Lazy loaded modules have their own root scope. Providers added to lazy loaded modules get an instance in that root scope instead of the root scope of the application.
If you add the provider to a module that is not lazy loaded, only a single instance at the application root scope will be created.
https://angular.io/docs/ts/latest/cookbook/ngmodule-faq.html#!#q-lazy-loaded-module-provider-visibility
Why is a service provided in a lazy loaded module visible only to that
module?
Unlike providers of the modules loaded at launch, providers of
lazy loaded modules are module-scoped.
When the Angular router lazy-loads a module, it creates a new
execution context. That context has its own injector which is a direct
child of the application injector.
The router adds the lazy module's providers and the providers of its
imported modules to this child injector.
These providers are insulated from changes to application providers
with the same lookup token. When the router creates a component within
the lazy loaded context, Angular prefers service instances created
from these providers to the service instances of the application root
injector.
https://angular.io/docs/ts/latest/cookbook/ngmodule-faq.html#!#q-why-bad
Why is it bad if SharedModule provides a service to a lazy loaded
module?
This question arose in the Angular Module chapter when we
discussed the importance of keeping providers out of the SharedModule.

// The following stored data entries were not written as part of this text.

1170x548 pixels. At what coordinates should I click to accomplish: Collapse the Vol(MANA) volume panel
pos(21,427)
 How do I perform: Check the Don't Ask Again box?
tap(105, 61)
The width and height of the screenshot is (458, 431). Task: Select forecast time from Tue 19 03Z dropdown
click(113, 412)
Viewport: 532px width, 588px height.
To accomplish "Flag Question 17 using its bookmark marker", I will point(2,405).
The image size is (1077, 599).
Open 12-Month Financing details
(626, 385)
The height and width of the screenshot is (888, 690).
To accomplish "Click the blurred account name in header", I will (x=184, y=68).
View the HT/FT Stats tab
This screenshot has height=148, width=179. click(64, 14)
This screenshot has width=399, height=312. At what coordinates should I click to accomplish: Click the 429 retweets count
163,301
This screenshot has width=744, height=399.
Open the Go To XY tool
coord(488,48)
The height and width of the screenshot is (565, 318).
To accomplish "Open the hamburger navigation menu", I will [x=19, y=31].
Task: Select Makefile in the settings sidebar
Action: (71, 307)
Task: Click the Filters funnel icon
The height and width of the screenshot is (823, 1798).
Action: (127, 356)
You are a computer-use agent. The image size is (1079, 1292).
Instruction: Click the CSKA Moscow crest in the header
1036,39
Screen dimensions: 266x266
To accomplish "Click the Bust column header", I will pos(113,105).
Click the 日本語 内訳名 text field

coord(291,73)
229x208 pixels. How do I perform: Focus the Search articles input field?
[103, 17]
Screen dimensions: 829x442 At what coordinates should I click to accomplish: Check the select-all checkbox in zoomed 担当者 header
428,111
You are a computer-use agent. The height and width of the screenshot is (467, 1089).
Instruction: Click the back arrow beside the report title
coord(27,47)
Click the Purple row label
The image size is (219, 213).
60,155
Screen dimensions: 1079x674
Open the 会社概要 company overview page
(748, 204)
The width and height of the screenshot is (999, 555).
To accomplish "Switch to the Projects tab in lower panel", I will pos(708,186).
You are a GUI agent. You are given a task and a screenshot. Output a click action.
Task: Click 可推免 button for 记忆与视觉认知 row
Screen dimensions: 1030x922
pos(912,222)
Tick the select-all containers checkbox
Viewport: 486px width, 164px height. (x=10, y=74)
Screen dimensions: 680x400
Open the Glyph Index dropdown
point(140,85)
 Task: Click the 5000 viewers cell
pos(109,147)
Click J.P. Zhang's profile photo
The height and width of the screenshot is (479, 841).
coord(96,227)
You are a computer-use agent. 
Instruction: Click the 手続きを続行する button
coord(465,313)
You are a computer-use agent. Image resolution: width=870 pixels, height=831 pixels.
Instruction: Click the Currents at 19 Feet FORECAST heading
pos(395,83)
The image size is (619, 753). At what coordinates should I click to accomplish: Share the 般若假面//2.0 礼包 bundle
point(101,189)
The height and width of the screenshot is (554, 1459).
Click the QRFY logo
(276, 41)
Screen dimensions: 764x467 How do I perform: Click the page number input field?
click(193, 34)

Suppose we had listed the UserService in the module's providers (which
we did not). Suppose every module imports this SharedModule (which
they all do).
When the app starts, Angular eagerly loads the AppModule and the
ContactModule.
Both instances of the imported SharedModule would provide the
UserService. Angular registers one of them in the root app injector
(see above). Then some component injects UserService, Angular finds it
in the app root injector, and delivers the app-wide singleton
UserService. No problem.
Now consider the HeroModule which is lazy loaded!
When the router lazy loads the HeroModule, it creates a child injector
and registers the UserService provider with that child injector. The
child injector is not the root injector.
When Angular creates a lazy HeroComponent, it must inject a
UserService. This time it finds a UserService provider in the lazy
module's child injector and creates a new instance of the UserService.
This is an entirely different UserService instance than the app-wide
singleton version that Angular injected in one of the eagerly loaded
components.
That's almost certainly a mistake.
Prove it for yourself. Run the live example. Modify the SharedModule
so that it provides the UserService rather than the CoreModule. Then
toggle between the "Contact" and "Heroes" links a few times. The
username goes bonkers as the Angular creates a new UserService
instance each time.
https://angular.io/docs/ts/latest/cookbook/ngmodule-faq.html#!#q-why-child-injector
Why does lazy loading create a child injector?
Angular adds
@NgModule.providers to the application root injector ... unless the
module is lazy loaded. Then it creates a child injector and adds the
module's providers to the child injector.
This means that a module behaves differently depending on whether it
is loaded during application start or lazy loaded later. Neglecting
that difference can lead to adverse consequences.
Why doesn't Angular add lazy loaded providers to the app root injector
as it does for eagerly loaded modules? Why the inconsistency?
The answer is grounded in a fundamental characteristic of the Angular
dependency injection system. An injector can add providers until it is
first used. Once an injector starts creating and delivering services,
its provider list is frozen. No new providers allowed.
When an applications starts, Angular first configures the root
injector with the providers of all eagerly loaded modules before
creating its first component and injecting any of the provided
services. Once the application begins, the app root injector is closed
to new providers.
Time passes. Application logic triggers lazy loading of a module.
Angular must add the lazy loaded module's providers to an injector
somewhere. It can't added them to the app root injector because that
injector is closed to new providers. So Angular creates a new child
injector for the lazy loaded module context.